*Exercise requirements:* Starting at the line that holds "Instruction: Click the Sound address label", restate every line word for word up to and including the last one in the listing below, and omit all pictures.

*Data provided:*
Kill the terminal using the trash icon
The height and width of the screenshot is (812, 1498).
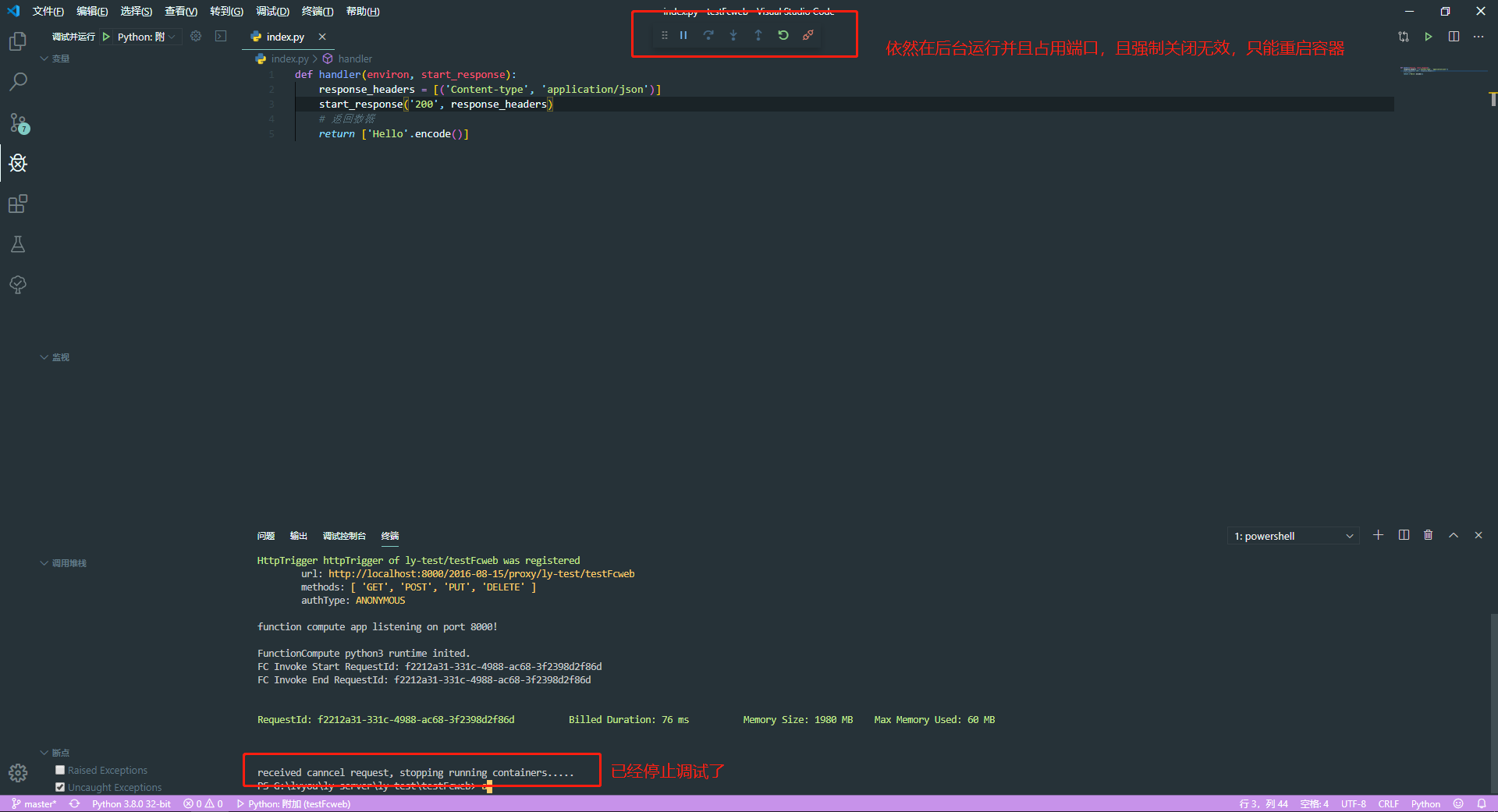click(1428, 535)
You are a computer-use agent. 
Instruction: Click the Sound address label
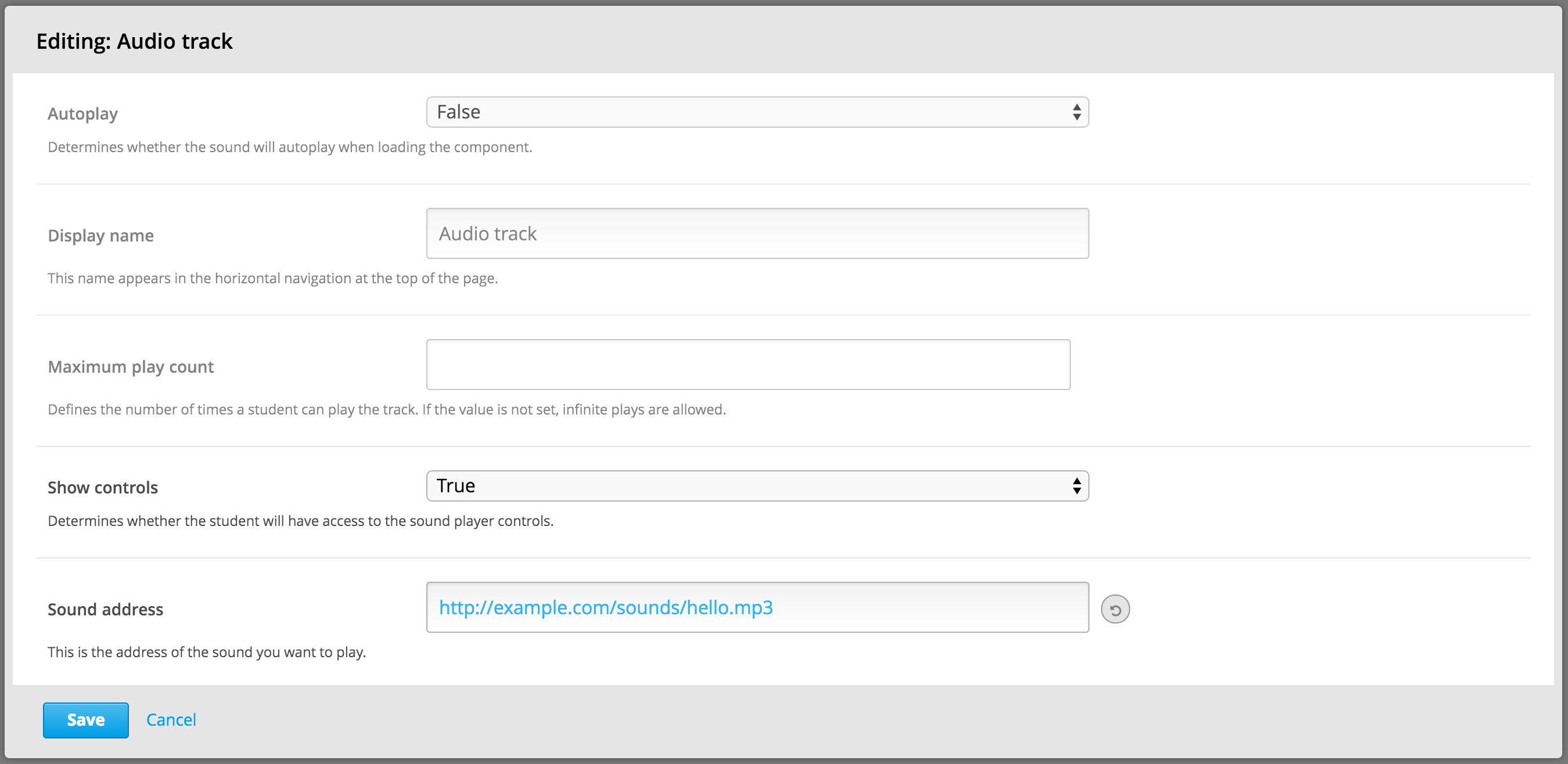pos(105,610)
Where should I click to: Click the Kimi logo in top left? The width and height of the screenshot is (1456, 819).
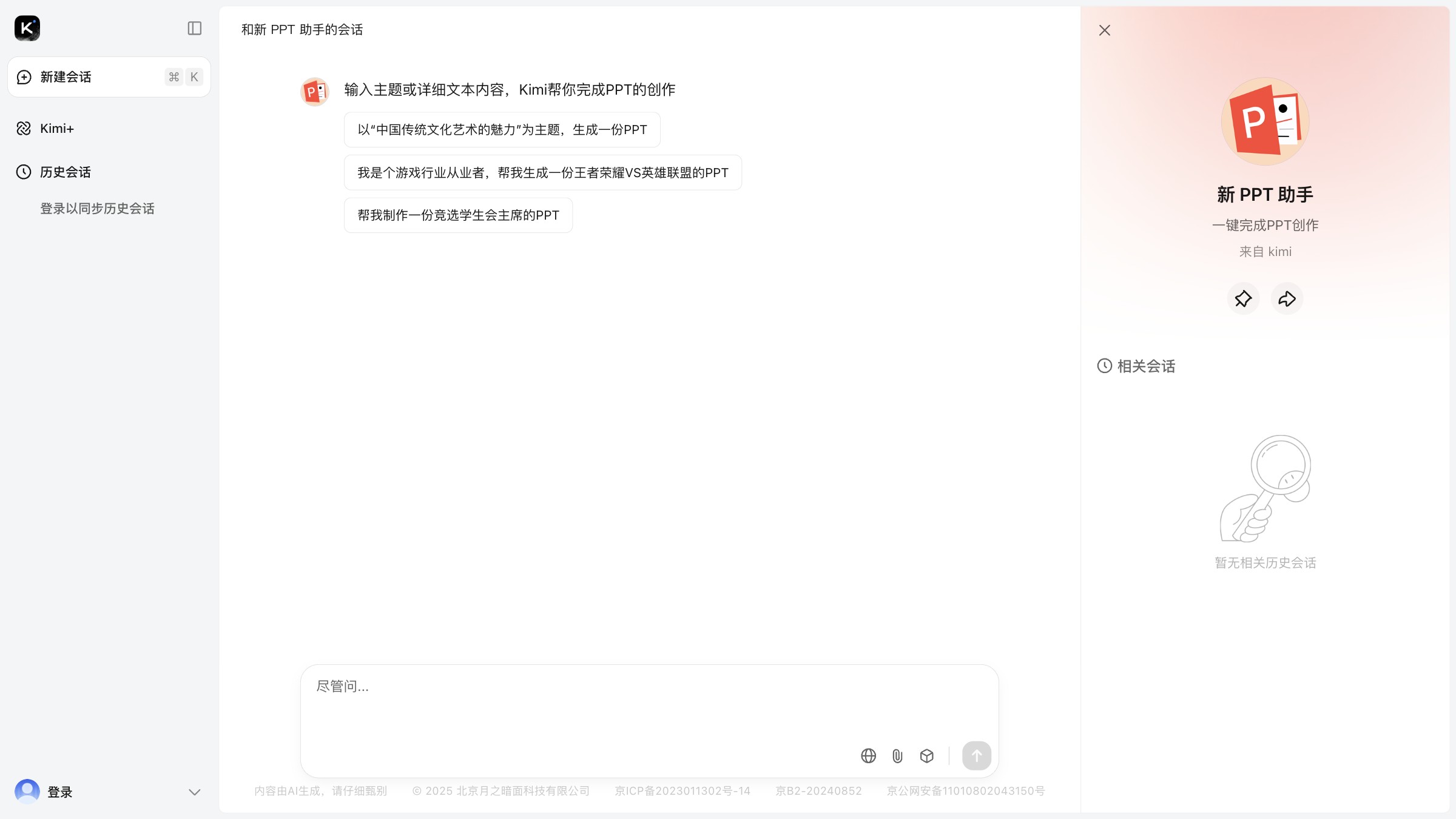[x=26, y=28]
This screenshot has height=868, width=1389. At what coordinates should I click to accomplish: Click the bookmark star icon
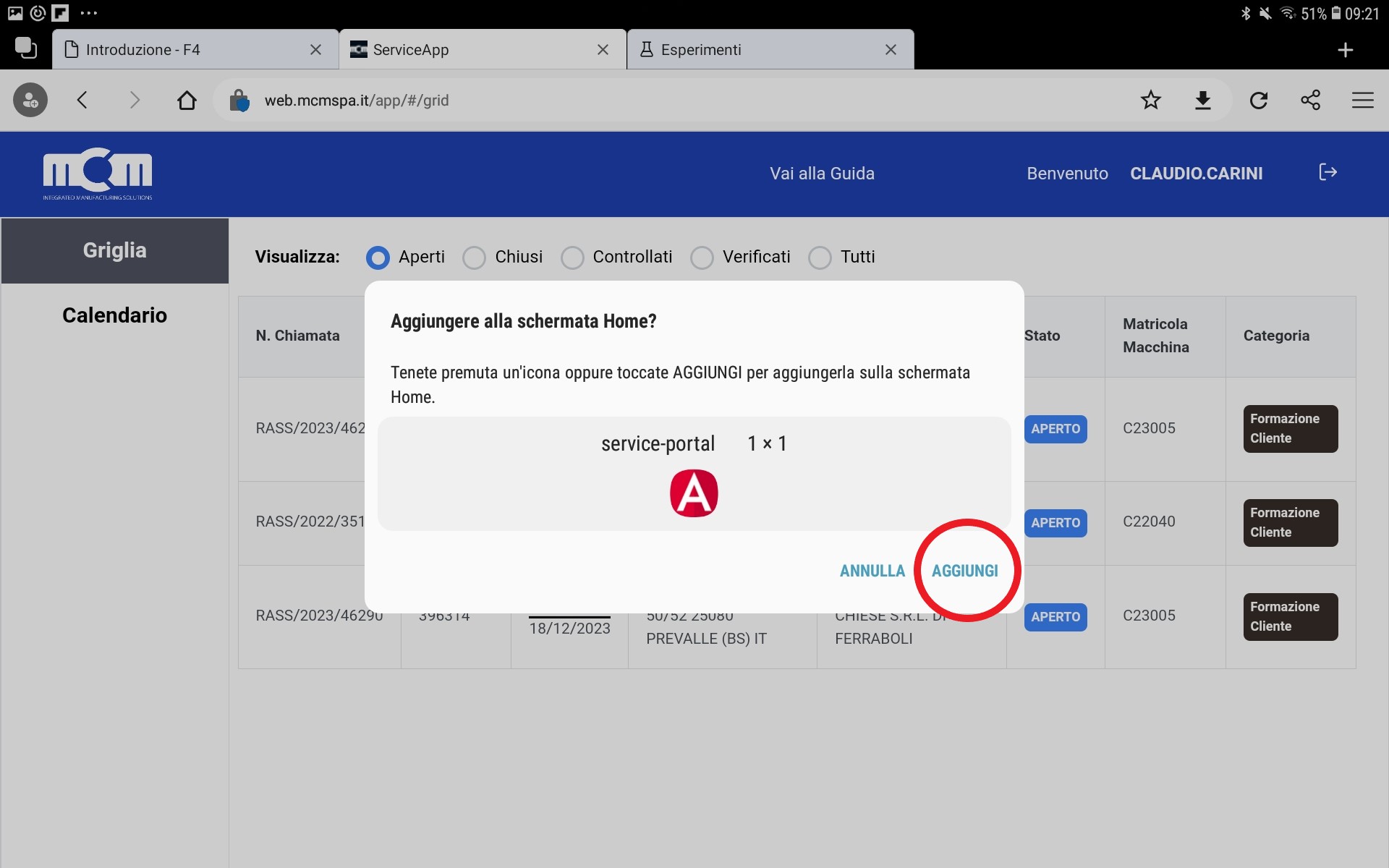coord(1150,100)
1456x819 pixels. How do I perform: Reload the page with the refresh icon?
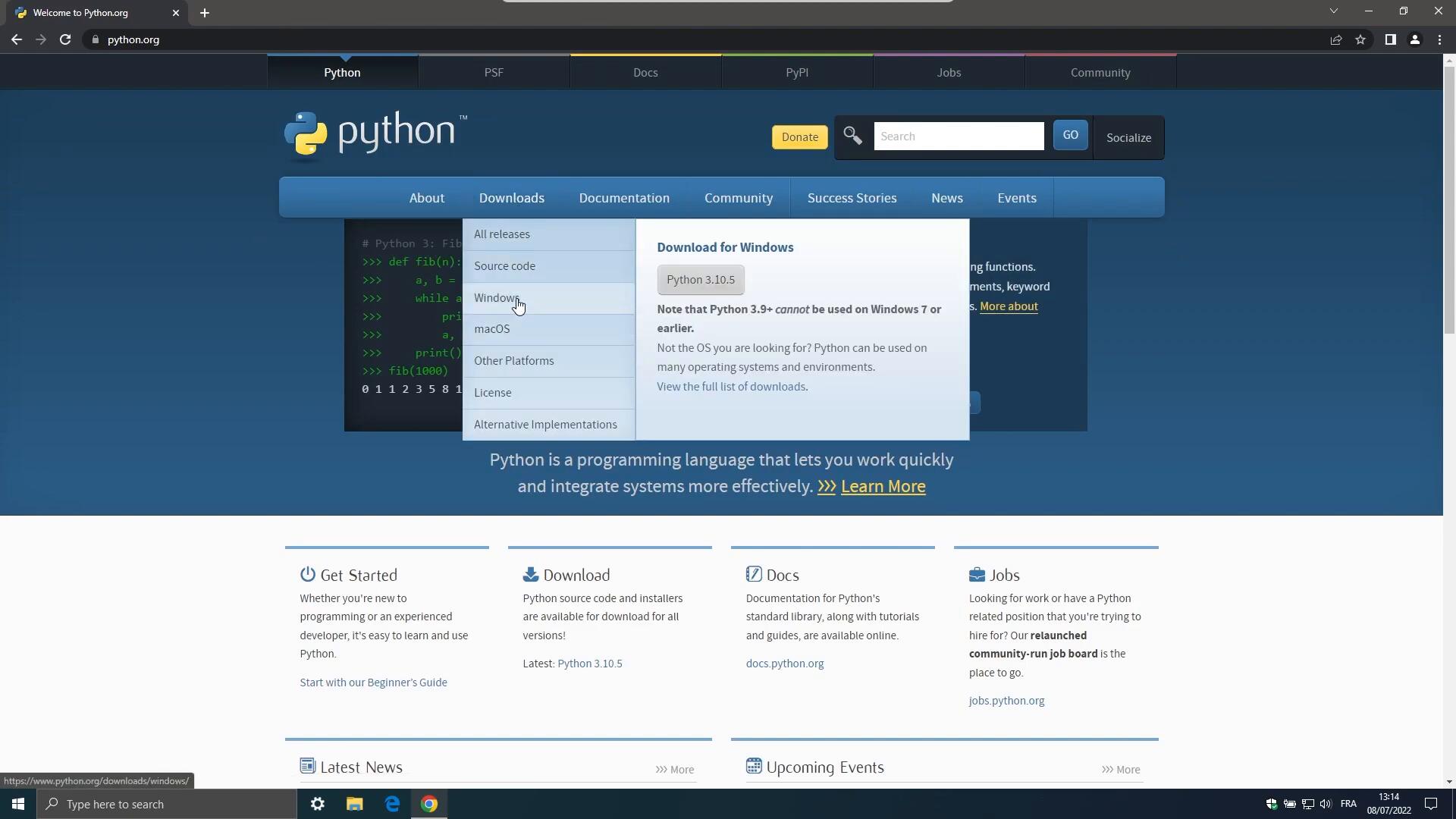(x=65, y=39)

*Result of the exercise:*
Instruction: Click the Sound address label
pos(105,610)
Where should I click to: Click the Kimi logo in top left? The width and height of the screenshot is (1456, 819).
[x=26, y=28]
This screenshot has height=868, width=1389. At what coordinates should I click to accomplish: Click the bookmark star icon
coord(1150,100)
1456x819 pixels. How do I perform: Reload the page with the refresh icon?
(x=65, y=39)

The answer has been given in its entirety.